The HSR signaling pathways in plants include the Ca2+ dependent, ROS, NO, HSF-HSP, HSF-independent, hydrogen sulfide (H2S), and unfolded protein response (UPR) pathways, etc. [4, 71]. There are interactions and crossovers between different HS pathways. For example, the Ca2+ signaling may intersect with the ROS, NO, and HSF-HSP pathways, forming a complex signaling network [4]. Additionally, in the HSF-independent pathway, Ca2+ might contribute to the activation of certain transcription factors independent of HSF [72, 73]. The H2S pathway introduces a novel dimension, suggesting that Ca2+ may modulate signaling events in conjunction with H2S [74, 75]. The association of Ca2+ with endoplasmic reticulum (ER) stress responses suggests a potential link between Ca2+ and UPR [76, 77]. These propositions underscore the versatility of Ca2+ signaling and its potential contributions to diverse HSR pathways in plants. Future research is needed to experimentally validate these hypotheses and enhance our understanding of the intricate molecular mechanisms governing plant responses to HS.

In this section, we consider several potential downstream pathways of Ca2+ in response to HS in plants (Figure 2).

Figure 2. Ca2+ signaling pathway under heat shock (HS) (By Figdraw).

 

  1. Conclusions and Perspectives

In addition, the complex interplay of signaling pathways, including Ca2+, NO, ROS, and others, deserves further investigation. Based on the above-mentioned research gaps, future research should prioritize the following areas: (1) Integration of existing pathways. There is a need to integrate various fragmented pathways into a unified primary Ca2+ signaling pathway associated with HS. This endeavor could result in a more comprehensive understanding of the role of Ca2+ signaling in heat resistance. (2) Identification of new components. Ongoing efforts should focus on identifying new components that sense Ca2+ signals induced by HS. This continuing exploration will contribute to an improved understanding of the HSR pathway in plants. (3) Ca2+ crosstalk. Understanding the crosstalk between Ca2+-mediated HSR and other stress-signaling pathways is essential. This knowledge can shed light on the broader regulatory network that governs plant responses to multiple stressors.

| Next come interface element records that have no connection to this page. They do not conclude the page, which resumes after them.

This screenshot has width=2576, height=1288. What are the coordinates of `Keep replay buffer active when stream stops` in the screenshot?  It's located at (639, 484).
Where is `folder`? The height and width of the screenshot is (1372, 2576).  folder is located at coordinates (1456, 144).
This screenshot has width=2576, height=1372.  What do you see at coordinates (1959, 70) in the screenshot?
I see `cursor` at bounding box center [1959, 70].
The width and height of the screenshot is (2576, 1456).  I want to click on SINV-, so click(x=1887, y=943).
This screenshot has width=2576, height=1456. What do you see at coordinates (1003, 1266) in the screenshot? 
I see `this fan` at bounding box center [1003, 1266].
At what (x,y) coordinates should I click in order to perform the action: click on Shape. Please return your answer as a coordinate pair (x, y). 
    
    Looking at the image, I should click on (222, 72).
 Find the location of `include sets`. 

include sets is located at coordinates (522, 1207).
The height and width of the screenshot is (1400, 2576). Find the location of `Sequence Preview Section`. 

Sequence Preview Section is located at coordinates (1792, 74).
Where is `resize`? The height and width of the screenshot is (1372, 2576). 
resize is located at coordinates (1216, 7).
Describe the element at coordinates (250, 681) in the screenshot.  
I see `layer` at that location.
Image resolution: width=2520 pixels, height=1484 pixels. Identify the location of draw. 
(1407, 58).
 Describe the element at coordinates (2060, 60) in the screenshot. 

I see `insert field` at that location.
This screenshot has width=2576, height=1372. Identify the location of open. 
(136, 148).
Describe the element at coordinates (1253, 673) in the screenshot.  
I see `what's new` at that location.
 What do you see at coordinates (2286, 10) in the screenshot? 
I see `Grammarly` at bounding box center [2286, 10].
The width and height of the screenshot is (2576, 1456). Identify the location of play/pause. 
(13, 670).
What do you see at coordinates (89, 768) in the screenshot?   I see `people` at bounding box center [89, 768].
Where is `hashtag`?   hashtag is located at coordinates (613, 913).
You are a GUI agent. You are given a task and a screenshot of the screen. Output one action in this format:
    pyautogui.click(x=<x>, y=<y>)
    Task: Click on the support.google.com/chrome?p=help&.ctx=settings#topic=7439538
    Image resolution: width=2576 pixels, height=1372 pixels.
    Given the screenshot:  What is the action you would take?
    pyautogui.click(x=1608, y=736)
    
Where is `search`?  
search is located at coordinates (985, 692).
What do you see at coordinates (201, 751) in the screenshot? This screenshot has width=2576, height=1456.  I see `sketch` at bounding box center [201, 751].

A deeper understanding of the molecular mechanisms may enable the identification of key genes and pathways so as to provide targets for genetic engineering. Moreover, marker-assisted selection, next-generation molecular breeding, precision breeding, and genome editing techniques represent powerful tools to enhance the efficiency of plant breeding programs. These methods will allow breeders to select plants with desirable traits more accurately and quickly and speed up the development of crops better suited to elevated temperatures. These improvements will be conducive to promoting sustainable agriculture.